──────── Records provided ────────

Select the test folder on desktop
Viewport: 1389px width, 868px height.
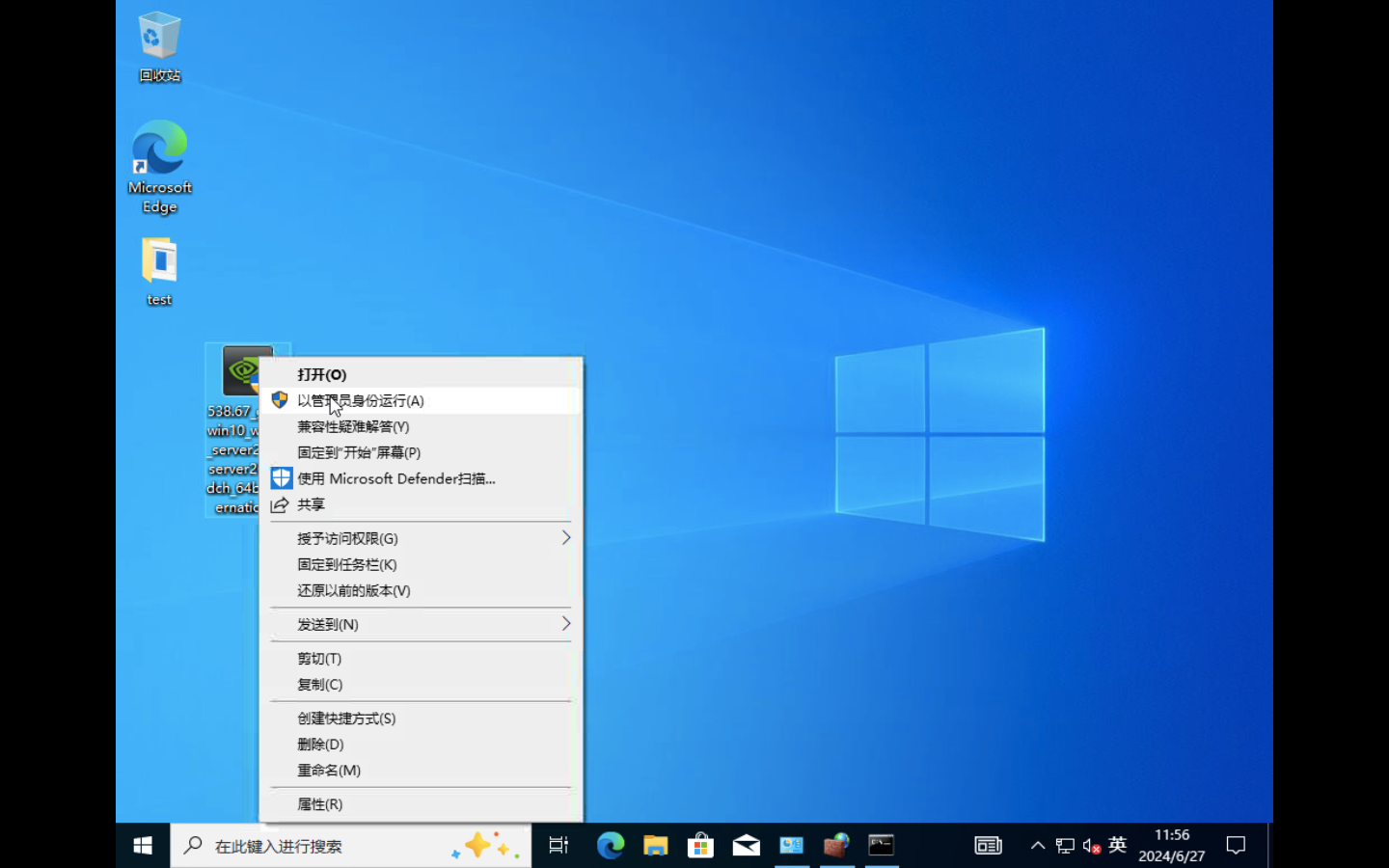[159, 272]
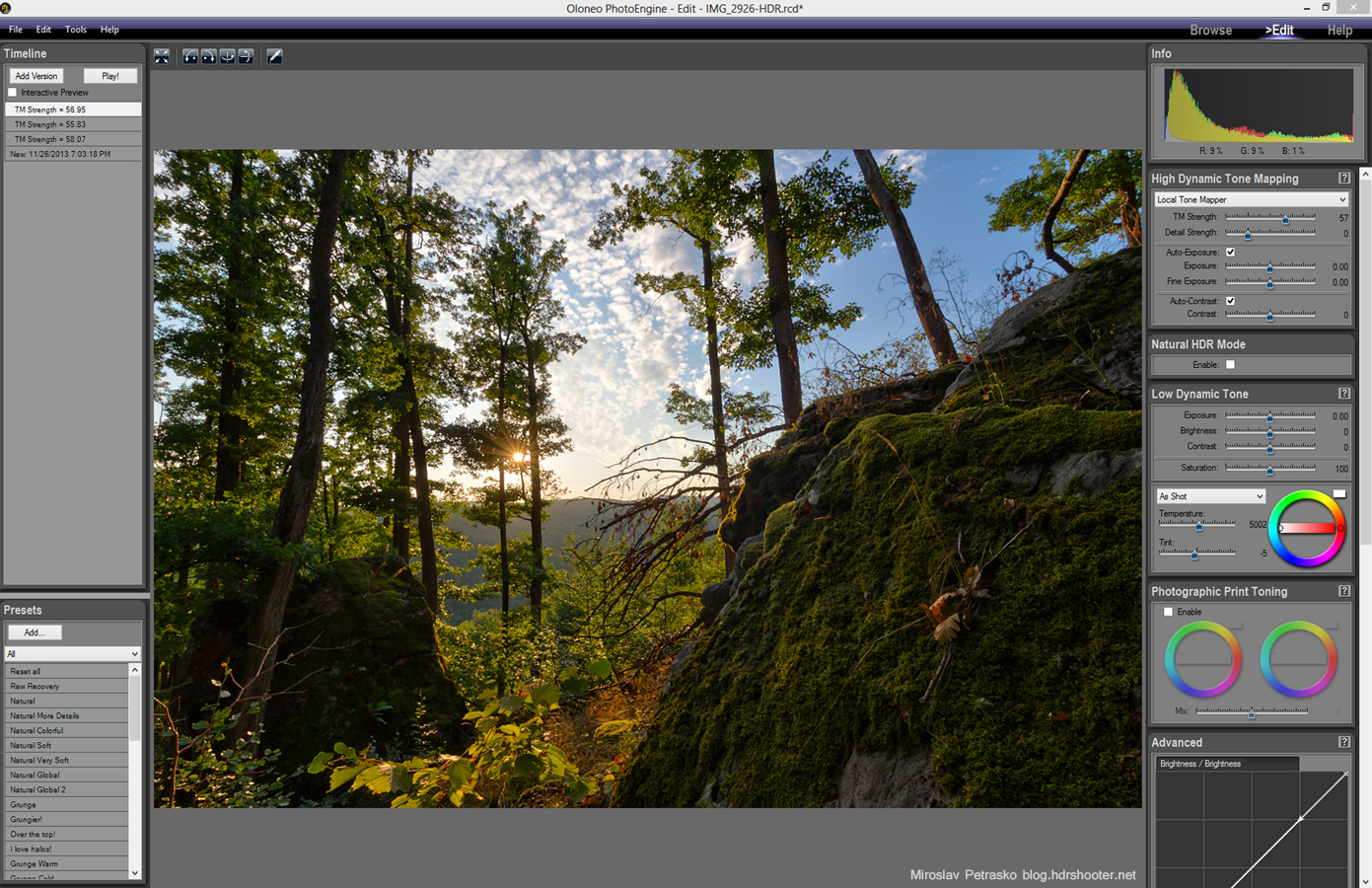
Task: Expand the As Shot white balance dropdown
Action: [1210, 496]
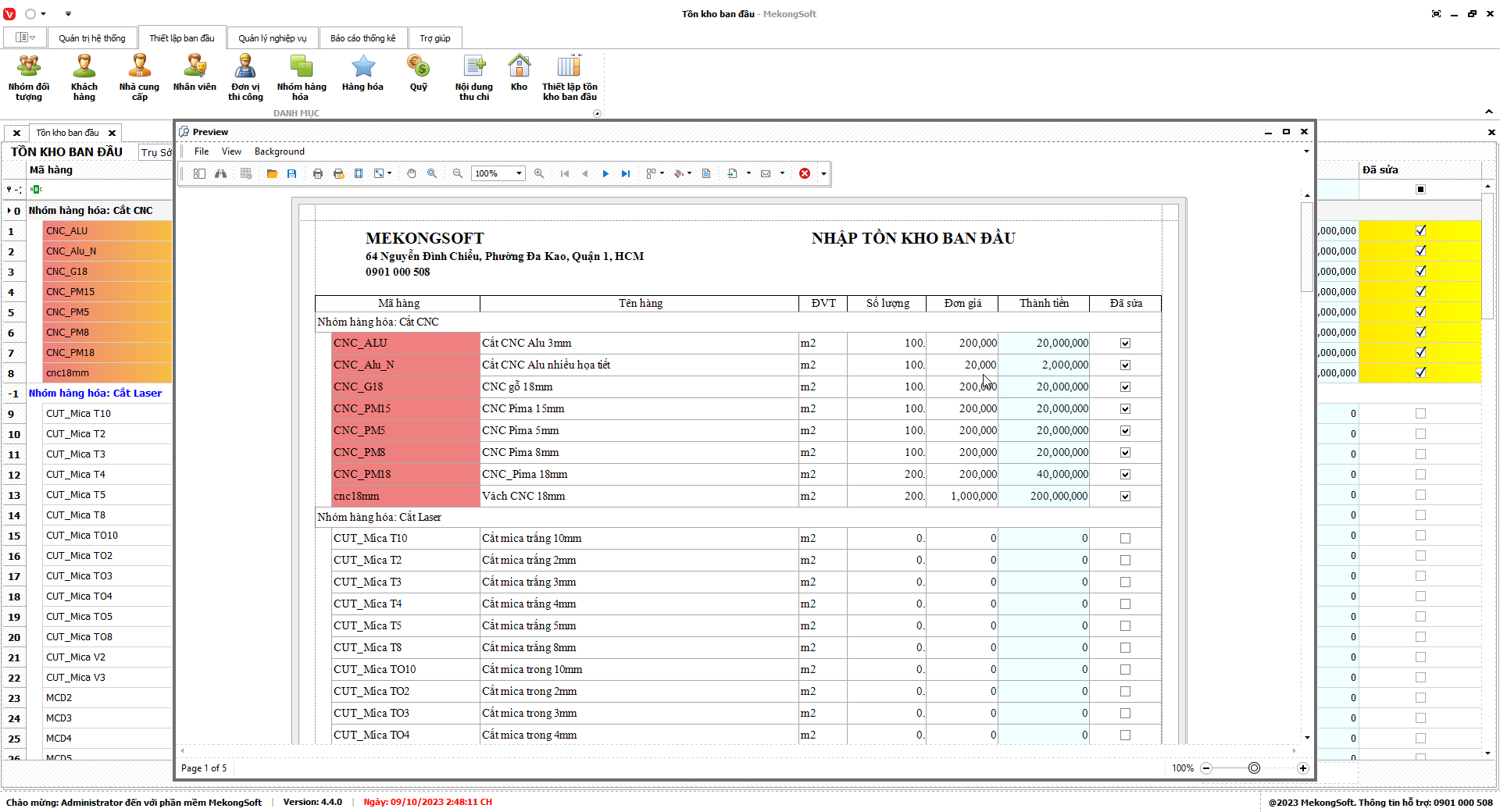Click the save icon in Preview toolbar

[292, 173]
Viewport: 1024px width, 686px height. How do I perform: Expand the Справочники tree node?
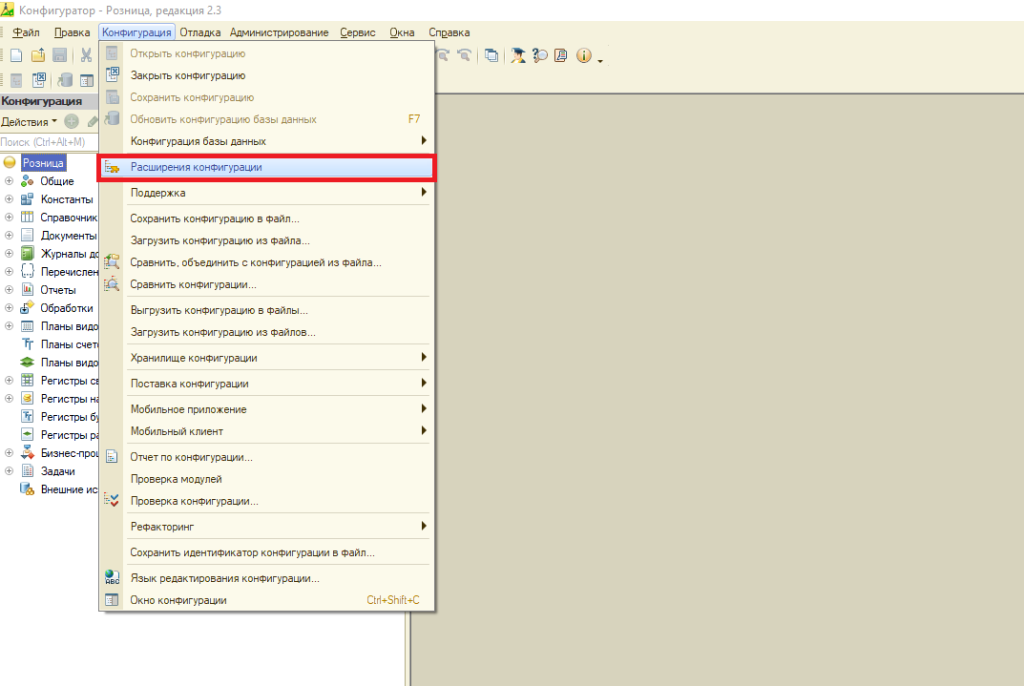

────────

● Short task
Can you copy all of the data above word for word, leaving out the pictures?

● The completed task
Select the test folder on desktop
Viewport: 1389px width, 868px height.
[159, 272]
Task: Expand the As Shot white balance dropdown
Action: [1210, 496]
Click the save icon in Preview toolbar

[292, 173]
Viewport: 1024px width, 686px height. How do I perform: Expand the Справочники tree node?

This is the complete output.